Open mzur opened 5 years ago
It works with Chrome (not Chromium) only because it needs to access the Google server for the speech recognition. This is only possible with an internet connection and the hard coded API key of Chrome. The demo with the speech color changer works with this setup.
The speech recognition might not work very well with the specialized species names that are often the label names. Maybe we need to put a fuzzy string matching mechanism on top of it to match the recognized speech to the most likely label at hand.
What about using synonyms like colors or numbers, which should be much easier to recognize. Also they are shorter.
Numbers are a good idea for the label favourites which are already associated with the 0-9 keys. Colors might be harder because you probably can't remember the names for more than ten colors very easily, let alone choose exact colors when labels are created.
There is a Tensorflow.js demo that works very well with numbers (even in Firefox without speech recognition API). This looks very promising and does not send data to Google servers.
I think there should also be a very prominent popup of the selected label (by speech) so the user knows if the correct label was selected. The label could pop up at the center of the annotation tool over the image/video and disappear after one or two seconds.
With the Tensorflow.js option, this becomes very viable. My idea:
In the tf.js samples there is a kind of library already for this purpose which seems fairly easy to use and quite okaish in performance. https://github.com/tensorflow/tfjs-models/tree/master/speech-commands However the implementation of the actual selection in Biigle, feedback, buttons etc. still remains.
Yep, this is what the demo linked above uses as well.

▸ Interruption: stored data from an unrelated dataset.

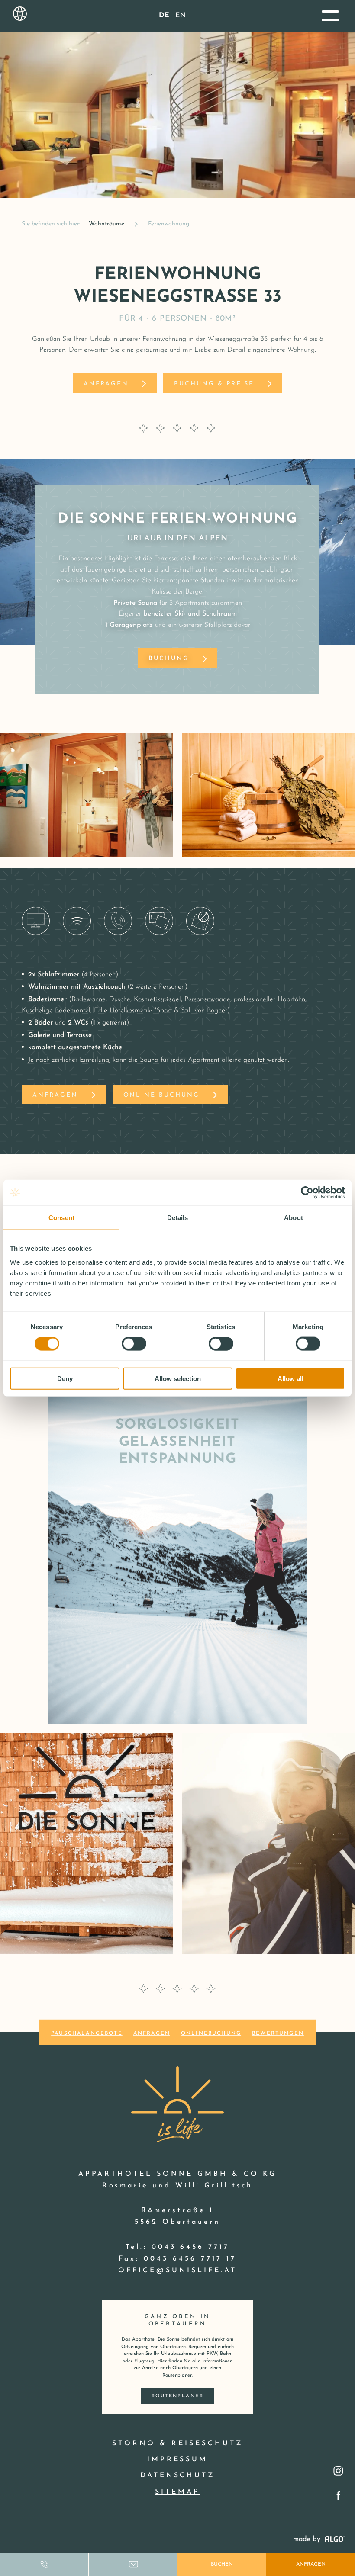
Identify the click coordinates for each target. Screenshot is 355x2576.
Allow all (290, 1378)
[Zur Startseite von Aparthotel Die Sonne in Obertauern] (177, 2102)
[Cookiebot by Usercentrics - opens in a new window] (307, 1192)
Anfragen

The magic SAM tool uses onnxruntime-web. If we implement speech recognition, we should try to use the same libraries.
During a live video stream (#7) it might be useful to quickly select labels via speech recognition. There is the Web Speech API but unfortunately it doesn't seem to be usable quite yet. This blog post describes the situation in greater detail. I wasn't able to bring the speech recognition demo to work in either Chromium or Firefox. Maybe this situation will improve during MI2 and we are able to eventually implement this feature.